## TASK DIRECTIONS:
Pick out every line of the entries below where "will" occurs, and copy those lines.

Start of DATA EXTRACT

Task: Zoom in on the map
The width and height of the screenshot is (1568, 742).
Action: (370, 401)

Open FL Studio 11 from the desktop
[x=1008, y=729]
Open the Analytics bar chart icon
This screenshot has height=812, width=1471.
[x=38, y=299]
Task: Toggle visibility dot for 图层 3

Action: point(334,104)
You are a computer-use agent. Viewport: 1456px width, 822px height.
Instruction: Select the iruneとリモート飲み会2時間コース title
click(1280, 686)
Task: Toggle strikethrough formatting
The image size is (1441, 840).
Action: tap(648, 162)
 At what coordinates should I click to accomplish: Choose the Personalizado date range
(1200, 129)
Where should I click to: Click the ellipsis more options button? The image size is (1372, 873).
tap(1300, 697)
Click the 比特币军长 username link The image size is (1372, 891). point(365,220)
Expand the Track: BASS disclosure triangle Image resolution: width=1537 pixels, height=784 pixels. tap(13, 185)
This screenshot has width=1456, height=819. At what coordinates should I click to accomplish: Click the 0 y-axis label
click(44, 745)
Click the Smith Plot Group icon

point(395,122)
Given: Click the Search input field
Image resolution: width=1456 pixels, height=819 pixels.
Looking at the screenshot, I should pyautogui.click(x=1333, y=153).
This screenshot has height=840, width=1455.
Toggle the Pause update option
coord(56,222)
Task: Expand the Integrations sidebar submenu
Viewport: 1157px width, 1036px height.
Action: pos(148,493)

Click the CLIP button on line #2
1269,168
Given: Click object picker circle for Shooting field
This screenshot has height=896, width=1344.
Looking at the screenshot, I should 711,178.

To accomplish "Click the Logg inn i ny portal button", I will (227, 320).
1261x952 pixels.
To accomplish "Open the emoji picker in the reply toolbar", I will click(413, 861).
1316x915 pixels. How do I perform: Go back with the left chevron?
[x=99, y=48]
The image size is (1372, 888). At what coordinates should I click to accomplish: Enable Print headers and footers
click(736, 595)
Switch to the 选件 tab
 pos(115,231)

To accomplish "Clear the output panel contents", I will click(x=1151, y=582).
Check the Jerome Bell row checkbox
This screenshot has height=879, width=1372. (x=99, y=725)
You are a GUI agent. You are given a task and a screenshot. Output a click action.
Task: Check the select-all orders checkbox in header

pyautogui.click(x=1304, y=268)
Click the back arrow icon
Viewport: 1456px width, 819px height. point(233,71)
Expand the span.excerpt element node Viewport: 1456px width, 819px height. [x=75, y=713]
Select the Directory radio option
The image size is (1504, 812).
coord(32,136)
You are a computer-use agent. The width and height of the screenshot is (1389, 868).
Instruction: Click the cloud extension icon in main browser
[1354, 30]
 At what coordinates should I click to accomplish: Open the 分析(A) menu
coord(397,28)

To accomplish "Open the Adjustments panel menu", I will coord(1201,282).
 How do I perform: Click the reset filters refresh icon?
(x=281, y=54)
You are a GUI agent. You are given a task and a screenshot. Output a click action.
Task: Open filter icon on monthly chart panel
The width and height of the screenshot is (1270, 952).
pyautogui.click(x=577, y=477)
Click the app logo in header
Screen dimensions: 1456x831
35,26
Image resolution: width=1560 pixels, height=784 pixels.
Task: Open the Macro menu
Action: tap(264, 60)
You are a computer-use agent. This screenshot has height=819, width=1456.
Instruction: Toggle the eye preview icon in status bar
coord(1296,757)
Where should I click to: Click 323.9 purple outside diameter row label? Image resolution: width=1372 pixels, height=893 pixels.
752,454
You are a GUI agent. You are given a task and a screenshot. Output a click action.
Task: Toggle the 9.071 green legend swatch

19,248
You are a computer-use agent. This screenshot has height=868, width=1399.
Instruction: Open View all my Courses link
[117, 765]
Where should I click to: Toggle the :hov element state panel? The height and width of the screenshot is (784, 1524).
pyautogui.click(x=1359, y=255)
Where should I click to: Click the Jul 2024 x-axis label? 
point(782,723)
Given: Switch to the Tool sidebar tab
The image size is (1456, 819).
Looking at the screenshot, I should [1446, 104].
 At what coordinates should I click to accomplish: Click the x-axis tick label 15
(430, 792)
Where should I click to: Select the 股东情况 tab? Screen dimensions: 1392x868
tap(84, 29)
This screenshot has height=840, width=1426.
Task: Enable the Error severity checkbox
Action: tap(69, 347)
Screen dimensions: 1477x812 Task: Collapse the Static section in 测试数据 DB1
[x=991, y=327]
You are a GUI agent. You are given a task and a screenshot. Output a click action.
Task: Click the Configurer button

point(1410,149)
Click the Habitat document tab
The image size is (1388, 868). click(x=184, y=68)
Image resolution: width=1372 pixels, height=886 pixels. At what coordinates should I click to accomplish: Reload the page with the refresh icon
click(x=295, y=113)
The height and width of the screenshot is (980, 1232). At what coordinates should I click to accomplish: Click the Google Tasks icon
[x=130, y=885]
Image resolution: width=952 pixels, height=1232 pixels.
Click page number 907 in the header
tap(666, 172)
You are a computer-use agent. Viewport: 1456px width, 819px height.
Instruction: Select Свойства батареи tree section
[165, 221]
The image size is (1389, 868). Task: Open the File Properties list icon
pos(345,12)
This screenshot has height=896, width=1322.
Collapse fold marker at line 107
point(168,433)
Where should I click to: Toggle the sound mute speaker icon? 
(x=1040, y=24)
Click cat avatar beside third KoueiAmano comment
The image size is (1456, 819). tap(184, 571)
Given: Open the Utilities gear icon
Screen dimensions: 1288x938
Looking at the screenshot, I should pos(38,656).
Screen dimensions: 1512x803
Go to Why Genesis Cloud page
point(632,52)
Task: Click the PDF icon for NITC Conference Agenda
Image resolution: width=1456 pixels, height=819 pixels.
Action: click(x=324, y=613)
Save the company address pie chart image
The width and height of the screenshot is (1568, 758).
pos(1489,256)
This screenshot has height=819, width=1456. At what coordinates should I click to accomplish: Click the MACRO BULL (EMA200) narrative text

End of DATA EXTRACT

## RESPONSE BELOW:
To accomplish "Click the Logg inn i ny portal button", I will (227, 320).
To accomplish "Open the emoji picker in the reply toolbar", I will click(413, 861).
To accomplish "Clear the output panel contents", I will click(x=1151, y=582).
To accomplish "Open the Adjustments panel menu", I will coord(1201,282).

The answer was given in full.